Kenapa Banyak Pelajar Tolak Teori Evolusi? Agama Bukan Faktor Terbesar

By Utomo Priyambodo, Rabu, 21 Desember 2022 | 18:00 WIB
Ilustrasi evolusi manusia berjalan di atas dua kaki. (Smithsonian Magazine)

Nationalgeographic.co.id—Selama ini pelajaran agama, termasuk Islam dan Kristen, dianggap sebagai faktor terbesar yang membuat banyak orang menolak teori evolusi. Namun, sebuah studi baru mengungkap hal sebaliknya.

Studi terhadap 5.500 pelajar berusia 14-16 ini telah menyelidiki faktor-faktor yang terkait dengan menerima atau menolak evolusi sebagai penjelasan keragaman kehidupan. Studi ini dilakukan di Brasil dan Italia, sehingga hasilnya mungkin tidak berlaku secara universal, tetapi menantang gagasan bahwa permusuhan terhadap bukti evolusi adalah tentang kepercayaan agama.
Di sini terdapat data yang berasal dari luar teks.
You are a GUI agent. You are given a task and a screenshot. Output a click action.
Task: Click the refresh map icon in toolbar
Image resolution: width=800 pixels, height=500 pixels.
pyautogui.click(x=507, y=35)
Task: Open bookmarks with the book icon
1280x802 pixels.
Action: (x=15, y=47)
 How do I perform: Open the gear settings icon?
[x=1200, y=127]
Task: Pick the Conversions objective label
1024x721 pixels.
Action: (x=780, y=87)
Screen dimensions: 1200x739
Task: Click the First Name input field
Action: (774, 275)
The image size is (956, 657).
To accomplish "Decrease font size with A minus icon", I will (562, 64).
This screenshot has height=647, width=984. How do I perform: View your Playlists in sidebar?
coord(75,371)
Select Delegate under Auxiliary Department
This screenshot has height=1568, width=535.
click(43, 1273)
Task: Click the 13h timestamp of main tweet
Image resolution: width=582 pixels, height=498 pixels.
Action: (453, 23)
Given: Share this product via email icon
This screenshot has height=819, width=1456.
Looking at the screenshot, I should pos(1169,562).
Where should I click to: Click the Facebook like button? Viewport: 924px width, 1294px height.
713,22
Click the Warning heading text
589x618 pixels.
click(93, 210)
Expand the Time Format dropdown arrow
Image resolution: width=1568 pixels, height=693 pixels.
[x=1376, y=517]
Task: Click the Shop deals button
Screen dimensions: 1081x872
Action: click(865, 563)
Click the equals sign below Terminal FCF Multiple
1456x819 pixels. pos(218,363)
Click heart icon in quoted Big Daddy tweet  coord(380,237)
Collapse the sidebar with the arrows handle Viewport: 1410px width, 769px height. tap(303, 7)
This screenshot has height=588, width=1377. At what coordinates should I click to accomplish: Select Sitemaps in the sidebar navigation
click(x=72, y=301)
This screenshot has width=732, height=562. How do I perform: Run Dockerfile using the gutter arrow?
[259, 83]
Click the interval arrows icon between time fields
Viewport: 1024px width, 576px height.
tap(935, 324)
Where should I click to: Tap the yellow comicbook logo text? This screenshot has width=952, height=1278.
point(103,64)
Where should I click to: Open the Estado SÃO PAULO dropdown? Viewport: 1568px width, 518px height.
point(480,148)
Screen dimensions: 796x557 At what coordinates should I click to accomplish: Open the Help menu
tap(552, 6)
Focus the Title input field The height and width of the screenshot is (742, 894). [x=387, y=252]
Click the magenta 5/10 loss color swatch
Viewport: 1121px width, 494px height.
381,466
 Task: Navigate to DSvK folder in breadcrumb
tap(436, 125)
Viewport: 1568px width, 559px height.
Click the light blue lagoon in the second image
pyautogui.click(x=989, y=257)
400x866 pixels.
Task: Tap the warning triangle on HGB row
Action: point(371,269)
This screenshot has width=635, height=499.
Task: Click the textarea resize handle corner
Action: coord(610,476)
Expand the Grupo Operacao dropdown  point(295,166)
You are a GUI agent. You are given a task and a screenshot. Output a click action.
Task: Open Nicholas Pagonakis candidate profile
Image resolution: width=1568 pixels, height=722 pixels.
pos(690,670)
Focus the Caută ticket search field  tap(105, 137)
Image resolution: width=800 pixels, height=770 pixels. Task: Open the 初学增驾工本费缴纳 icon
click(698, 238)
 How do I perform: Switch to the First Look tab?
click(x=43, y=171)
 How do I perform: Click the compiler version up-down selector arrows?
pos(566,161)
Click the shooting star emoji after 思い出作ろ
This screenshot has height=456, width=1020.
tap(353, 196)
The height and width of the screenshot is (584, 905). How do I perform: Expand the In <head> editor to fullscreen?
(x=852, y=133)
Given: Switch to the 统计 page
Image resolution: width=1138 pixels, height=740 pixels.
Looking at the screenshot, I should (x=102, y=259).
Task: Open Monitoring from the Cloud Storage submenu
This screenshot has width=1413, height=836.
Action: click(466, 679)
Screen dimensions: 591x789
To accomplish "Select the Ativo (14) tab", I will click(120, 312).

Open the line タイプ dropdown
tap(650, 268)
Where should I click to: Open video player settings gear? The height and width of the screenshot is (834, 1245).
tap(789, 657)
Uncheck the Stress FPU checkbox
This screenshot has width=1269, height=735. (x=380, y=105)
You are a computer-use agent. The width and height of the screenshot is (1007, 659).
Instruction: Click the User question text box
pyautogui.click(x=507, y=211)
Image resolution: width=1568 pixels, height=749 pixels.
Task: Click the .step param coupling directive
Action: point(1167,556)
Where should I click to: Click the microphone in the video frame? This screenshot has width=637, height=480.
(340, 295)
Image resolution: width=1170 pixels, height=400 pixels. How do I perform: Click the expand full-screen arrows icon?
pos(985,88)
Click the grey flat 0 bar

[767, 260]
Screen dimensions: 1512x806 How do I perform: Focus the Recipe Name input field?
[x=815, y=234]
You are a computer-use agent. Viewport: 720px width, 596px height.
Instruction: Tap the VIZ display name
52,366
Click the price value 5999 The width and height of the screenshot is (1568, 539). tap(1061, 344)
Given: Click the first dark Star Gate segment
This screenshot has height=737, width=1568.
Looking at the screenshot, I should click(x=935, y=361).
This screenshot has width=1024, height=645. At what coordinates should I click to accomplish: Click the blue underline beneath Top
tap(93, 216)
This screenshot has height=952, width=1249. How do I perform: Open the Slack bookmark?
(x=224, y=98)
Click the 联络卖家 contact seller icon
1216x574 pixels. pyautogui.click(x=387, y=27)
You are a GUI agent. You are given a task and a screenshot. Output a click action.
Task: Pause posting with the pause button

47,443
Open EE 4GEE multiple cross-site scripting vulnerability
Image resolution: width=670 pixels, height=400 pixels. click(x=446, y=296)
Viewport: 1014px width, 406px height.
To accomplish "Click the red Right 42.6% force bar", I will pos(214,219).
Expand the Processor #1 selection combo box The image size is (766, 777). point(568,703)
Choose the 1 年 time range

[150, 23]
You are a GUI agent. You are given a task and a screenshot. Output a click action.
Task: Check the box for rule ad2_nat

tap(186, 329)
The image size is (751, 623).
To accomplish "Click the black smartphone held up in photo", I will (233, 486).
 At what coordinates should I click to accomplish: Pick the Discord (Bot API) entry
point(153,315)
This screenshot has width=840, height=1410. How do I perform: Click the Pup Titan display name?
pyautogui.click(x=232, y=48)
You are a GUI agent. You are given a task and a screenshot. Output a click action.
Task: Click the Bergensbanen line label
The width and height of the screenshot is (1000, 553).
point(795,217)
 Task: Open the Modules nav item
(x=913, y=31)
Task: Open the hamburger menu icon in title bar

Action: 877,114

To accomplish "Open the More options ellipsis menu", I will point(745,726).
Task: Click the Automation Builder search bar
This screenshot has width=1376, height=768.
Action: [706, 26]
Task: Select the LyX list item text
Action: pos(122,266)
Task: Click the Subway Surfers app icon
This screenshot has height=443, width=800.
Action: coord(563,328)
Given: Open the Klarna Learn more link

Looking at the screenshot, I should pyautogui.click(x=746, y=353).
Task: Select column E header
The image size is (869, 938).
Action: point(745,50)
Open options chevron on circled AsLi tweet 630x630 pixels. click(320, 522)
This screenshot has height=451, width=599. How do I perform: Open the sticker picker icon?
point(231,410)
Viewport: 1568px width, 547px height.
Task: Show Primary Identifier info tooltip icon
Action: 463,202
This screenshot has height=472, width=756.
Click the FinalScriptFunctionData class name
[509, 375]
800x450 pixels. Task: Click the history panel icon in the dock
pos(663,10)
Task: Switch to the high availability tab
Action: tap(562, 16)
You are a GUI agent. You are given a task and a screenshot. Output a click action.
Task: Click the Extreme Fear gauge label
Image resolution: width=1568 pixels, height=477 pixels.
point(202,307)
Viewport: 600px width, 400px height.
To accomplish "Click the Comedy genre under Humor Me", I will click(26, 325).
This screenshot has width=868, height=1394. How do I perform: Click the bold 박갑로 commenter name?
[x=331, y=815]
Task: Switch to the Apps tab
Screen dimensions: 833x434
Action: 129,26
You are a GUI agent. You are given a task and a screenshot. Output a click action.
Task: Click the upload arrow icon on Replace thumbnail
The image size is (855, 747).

Makalah studi ini telah diterbitkan di jurnal PLOS ONE pada September 2022. Studi ini tidak mengidentifikasi semua faktor yang membentuk respons para pelajar terhadap teori evolusi, tetapi berangkat untuk menjawab pertanyaan apakah agama menjadi faktor dominan untuk menentang teori tersebut.

“Masyarakat konservatif seperti Brasil cenderung lebih menolak gagasan evolusioner yang diajukan Darwin dan dimasukkan dalam kurikulum sekolah,” kata Profesor Nelio Bizzo dari University of São Paulo yang menjadi penulis senior dalam makalah studi ini.

“Kami ingin menyelidiki lebih dalam benturan antara agama dan evolusi karena kami perlu mendalami mekanisme evolusi untuk memahami keanekaragaman hayati dan konservasinya. Keduanya terkait. Para pelajar akan lebih memahami akibat dari kepunahan suatu spesies, atau kepunahan lokal dan global, misalnya, jika mereka terbiasa dengan konsep seperti nenek moyang yang sama, seleksi alam, dan asal usul spesies,” papar Bizzo seperti dikutip dari IFL Science.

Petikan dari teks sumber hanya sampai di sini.